Search code examples
pythonnlpfilteringspacyvocabulary

Apply python package (spaCy) word list only covering the specific language vocabulary


I need to filter out non-core German words from a text using spaCy. However, I couldn't find a suitable approach or word list that covers only the essential vocabulary of the German language.

I have tried different approaches using the spacy tools nlp(word).has_vector and nlp(word).vector_norm == 0 and using a list of words like list(nlp.vocab.strings) from 'de_core_news_sm' or 'de_core_news_lg', but they either recognize irrelevant words as part of the German language or fail to recognize basic German words. I'm looking for recommendations on how to obtain or create a word list that accurately covers only the core vocabulary of the German language, and can be used with (preferably) spaCy or other NLP packages. I would prefer using a universal, not german specific, language package, so that I can extend to other languages as easily.


Solution

  • You can use a frequency-based approach, maybe. For this, you should use a frequency list that ranks words by their frequency of use in written or spoken German. Here is an example repo. Alternatively, you can create it on your own using a large corpus.
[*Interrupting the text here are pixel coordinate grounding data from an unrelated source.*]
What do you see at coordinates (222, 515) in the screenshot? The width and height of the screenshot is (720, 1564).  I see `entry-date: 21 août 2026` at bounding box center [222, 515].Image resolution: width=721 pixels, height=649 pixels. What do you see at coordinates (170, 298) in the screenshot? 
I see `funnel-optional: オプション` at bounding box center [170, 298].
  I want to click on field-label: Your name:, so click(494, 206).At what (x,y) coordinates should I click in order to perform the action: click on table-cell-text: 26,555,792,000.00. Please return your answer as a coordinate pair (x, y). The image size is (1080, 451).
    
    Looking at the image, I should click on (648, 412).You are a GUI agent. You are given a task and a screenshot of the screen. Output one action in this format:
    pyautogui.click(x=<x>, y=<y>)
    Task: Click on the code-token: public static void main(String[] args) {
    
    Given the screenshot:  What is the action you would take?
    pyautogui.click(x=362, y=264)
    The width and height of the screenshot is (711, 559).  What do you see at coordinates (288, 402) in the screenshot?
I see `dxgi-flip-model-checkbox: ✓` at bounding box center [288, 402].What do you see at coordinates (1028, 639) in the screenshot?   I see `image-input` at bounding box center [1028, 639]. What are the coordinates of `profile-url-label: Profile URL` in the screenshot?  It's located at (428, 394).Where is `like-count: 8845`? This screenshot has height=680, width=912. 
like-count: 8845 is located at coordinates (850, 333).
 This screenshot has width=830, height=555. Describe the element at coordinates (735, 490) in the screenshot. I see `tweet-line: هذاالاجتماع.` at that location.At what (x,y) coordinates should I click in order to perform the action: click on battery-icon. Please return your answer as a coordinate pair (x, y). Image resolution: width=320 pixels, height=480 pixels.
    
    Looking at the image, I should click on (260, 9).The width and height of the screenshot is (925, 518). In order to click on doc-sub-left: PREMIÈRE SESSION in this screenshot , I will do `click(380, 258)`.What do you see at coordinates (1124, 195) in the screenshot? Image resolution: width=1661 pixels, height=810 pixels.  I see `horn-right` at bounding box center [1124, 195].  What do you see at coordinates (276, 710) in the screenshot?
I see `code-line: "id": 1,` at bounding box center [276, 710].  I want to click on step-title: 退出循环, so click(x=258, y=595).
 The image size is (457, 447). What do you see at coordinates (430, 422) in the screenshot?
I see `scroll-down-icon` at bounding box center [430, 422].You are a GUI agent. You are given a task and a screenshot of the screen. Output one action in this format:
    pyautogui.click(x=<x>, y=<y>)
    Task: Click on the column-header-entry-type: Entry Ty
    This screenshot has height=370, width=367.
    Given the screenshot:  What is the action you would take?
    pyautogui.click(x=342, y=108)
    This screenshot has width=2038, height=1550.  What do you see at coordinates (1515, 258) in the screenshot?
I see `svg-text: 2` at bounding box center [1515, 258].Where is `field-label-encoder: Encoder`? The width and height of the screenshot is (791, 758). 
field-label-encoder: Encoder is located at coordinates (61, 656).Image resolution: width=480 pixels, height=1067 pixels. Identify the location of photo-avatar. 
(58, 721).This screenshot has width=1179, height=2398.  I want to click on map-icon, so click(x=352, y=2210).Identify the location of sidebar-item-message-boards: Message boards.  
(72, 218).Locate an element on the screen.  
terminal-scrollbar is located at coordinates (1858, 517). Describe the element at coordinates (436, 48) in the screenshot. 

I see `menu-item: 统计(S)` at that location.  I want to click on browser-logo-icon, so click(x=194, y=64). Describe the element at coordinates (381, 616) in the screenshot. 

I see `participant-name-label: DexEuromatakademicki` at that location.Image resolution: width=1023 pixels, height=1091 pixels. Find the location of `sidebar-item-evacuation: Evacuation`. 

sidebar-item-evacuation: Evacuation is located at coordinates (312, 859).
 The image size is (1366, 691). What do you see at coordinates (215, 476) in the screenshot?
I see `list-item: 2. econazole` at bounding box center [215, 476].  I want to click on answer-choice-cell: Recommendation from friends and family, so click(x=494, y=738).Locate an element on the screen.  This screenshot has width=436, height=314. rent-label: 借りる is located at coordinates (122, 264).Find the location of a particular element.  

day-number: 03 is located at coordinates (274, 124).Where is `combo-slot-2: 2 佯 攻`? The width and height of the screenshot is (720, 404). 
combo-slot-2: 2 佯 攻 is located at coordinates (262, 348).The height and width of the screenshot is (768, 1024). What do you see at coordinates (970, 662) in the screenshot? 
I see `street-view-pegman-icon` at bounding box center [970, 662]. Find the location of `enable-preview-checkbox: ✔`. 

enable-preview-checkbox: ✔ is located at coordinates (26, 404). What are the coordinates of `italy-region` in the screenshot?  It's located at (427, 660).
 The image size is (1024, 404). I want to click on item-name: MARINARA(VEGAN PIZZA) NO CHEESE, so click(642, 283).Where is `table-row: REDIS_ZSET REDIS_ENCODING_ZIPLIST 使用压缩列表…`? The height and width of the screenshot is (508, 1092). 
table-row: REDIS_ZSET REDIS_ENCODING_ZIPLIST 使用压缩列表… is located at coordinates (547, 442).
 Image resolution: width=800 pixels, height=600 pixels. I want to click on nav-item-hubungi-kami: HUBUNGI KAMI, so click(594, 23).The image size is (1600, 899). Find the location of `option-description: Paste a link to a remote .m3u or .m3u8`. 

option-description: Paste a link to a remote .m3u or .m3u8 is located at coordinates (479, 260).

    I can show a very basic version using spaCy:

    • Define a function to filter out non-core German words. The function should check if a token is in the frequency list.
    • Process your text and apply the function to each token in the processed text.
    import spacy
    import pandas as pd
    import nltk
    
    nlp = spacy.load("de_core_news_sm")
    stemmer = nltk.stem.Cistem()
    
    # Load a frequency list of German words
    df = pd.read_csv('~/decow_wordfreq_cistem.csv', index_col=['word'])
    
    # Define a function to filter out non-core German words
    def is_core_german_word(token):
        return df.at[stemmer.stem(token.text.lower()), 'freq'] > 0
    
    # Process your text
    text = "Lass uns ein bisschen Spaß haben!"
    doc = nlp(text)
    
    # Filter out non-core German words
    core_german_words = [token.text for token in doc if is_core_german_word(token)]
    
    print(core_german_words)
    

    Note that the quality of the results will depend on the quality and coverage of the frequency list you use. You may need to combine multiple approaches, such as using the CEFR levels or word embeddings, to obtain a word list that accurately covers only the core vocabulary of the German language.

    I am aware that this is very language specific. But I thought it might be helpful if no other answer came up.